Brian Eller, a recent UC Davis Law School graduate, describes FantasySCOTUS.net
as a kind of football pool for legal nerds. To excel in this online game, which bets on the outcome of U.S. Supreme Court cases, you need to spend a lot of hours reading briefs and transcripts, and try to get inside the minds of the justices.
"It fits my passion," says Eller, now a patent attorney, who plays FantasySCOTUS with three other UC Davis alumni.
Launched three years ago, the site is enjoying a surge of interest in the wake of oral arguments on the supercharged topic of the national health care legislation.
It costs nothing to join, and there are no cash prizes. Instead, the top scorer gets a "golden gavel" trophy.
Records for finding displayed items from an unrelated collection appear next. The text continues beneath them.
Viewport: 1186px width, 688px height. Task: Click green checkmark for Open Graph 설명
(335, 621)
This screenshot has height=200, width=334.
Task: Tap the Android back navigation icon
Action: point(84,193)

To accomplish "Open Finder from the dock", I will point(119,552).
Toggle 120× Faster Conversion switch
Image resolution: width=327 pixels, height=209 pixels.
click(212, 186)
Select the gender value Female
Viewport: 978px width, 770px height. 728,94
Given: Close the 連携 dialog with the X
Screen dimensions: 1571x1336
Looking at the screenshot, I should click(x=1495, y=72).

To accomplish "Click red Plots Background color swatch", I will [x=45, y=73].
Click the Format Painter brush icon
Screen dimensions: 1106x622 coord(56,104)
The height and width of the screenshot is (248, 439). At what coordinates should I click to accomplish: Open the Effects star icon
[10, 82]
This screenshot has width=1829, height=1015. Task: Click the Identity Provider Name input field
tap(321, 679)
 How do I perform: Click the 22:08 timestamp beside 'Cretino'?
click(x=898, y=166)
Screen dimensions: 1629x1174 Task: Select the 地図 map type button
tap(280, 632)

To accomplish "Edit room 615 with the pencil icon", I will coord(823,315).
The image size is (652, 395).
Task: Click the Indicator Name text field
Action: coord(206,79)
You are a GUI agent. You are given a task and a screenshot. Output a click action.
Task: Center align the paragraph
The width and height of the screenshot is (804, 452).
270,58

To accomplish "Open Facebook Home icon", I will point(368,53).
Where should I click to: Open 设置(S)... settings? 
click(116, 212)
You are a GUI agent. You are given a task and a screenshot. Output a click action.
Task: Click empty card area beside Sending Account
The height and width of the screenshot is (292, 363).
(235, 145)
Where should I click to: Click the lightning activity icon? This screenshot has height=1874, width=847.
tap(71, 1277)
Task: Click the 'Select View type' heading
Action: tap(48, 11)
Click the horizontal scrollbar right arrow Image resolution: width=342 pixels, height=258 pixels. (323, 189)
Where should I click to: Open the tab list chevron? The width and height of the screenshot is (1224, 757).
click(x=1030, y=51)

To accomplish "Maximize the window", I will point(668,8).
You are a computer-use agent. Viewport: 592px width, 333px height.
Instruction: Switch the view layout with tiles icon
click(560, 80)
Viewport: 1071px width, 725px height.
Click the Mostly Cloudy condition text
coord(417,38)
Attorneys who participate in research connected with the site may join a drawing with the prize of a $200 gift card for Amazon.
In the site's years of operation, East Coast lawyers have far outnumbered Californians. Sixty-nine eastern law schools preceded the first California school, UC Berkeley, in participating. Eller had been one of the most successful predictors from California (he now resides in North Carolina). Weighing in on the contentious health care issue before the Court, he initially said that it would uphold the mandate but has recently been thinking about changing his vote. "The more you get interrupted, the higher the chance that they'll vote against you," he says. "And I noticed the solicitor general got interrupted a lot."